PixelPrune: Pixel-Level Adaptive Visual Token Reduction via Predictive Coding
Summary: arXiv:2604.00886v1 Announce Type: cross
Abstract
Document understanding and GUI interaction are among the highest-value applications of Vision-Language Models (VLMs). However, these applications impose an exceptionally heavy computational burden due to the fine-grained text and small UI elements that demand high-resolution inputs. This results in the generation of tens of thousands of visual tokens, which can be inefficient.
Research indicates that this computational cost is largely wasteful. In various document and GUI benchmarks, it has been observed that only 22–71% of image patches are pixel-unique, while the remainder are exact duplicates of another patch within the same image. To address this redundancy, we introduce PixelPrune, a novel technique that leverages pixel-level redundancy through predictive-coding-based compression methods. This approach prunes redundant patches before they are processed by the Vision Transformer (ViT) encoder.
How PixelPrune Works
PixelPrune operates directly in pixel space prior to any neural computations, providing a significant acceleration to both the ViT encoder and the downstream large language model (LLM). This method covers the entire inference pipeline, making it highly efficient.
- Training-Free: PixelPrune does not require any learnable parameters, making it straightforward to implement across various systems.
- Pixel-Lossless Compression: The technique supports pixel-lossless compression, where the parameter τ equals zero.
- Controlled Lossy Compression: It also allows for controlled lossy compression, where τ is greater than zero, enabling flexibility based on application needs.
Performance and Results
Extensive experiments conducted across three model scales demonstrate that PixelPrune maintains competitive task accuracy while delivering remarkable performance improvements.

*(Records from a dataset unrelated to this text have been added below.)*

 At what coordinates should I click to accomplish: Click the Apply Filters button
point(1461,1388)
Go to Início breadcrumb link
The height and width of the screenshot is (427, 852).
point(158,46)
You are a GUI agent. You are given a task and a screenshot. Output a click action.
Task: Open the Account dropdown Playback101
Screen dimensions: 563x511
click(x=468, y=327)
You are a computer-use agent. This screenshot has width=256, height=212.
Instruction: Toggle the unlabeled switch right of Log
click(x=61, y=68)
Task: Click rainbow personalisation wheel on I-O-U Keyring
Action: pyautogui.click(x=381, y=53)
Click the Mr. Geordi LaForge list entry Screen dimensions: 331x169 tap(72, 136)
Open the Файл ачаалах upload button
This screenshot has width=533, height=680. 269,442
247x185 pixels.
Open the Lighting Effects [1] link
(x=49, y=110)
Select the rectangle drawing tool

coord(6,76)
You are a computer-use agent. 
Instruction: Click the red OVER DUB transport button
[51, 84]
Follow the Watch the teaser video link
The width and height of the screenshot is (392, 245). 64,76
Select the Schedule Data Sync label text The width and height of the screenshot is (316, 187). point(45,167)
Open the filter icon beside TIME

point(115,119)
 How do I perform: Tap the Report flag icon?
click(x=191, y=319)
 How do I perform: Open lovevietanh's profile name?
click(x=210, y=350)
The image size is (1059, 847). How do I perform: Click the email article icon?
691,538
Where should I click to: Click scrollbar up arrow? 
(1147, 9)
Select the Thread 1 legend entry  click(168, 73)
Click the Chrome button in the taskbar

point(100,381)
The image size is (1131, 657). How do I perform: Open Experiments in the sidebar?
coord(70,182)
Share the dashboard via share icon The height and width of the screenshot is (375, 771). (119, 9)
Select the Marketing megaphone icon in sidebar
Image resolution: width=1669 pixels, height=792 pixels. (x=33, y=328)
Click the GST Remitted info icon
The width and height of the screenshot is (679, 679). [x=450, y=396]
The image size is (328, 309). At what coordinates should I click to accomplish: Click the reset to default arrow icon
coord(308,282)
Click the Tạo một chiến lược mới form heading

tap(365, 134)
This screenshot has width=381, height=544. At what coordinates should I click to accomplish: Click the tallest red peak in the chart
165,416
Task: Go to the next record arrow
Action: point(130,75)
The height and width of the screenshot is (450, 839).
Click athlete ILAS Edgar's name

The results indicate:
- Up to 4.2× inference speedup.
- 1.9× training acceleration.
These findings highlight PixelPrune’s potential to revolutionize the efficiency of Vision-Language Models, making them more accessible and practical for real-world applications. By significantly reducing the computational load without compromising accuracy, PixelPrune positions itself as a valuable tool for developers and researchers in the field.
Availability
The code for PixelPrune is publicly available at https://github.com/OPPO-Mente-Lab/PixelPrune. This ensures that the research community can utilize, test, and build upon the findings presented in this work.
In conclusion, PixelPrune represents a significant advancement in the optimization of Vision-Language Models, paving the way for more efficient processing in document understanding and GUI interaction tasks.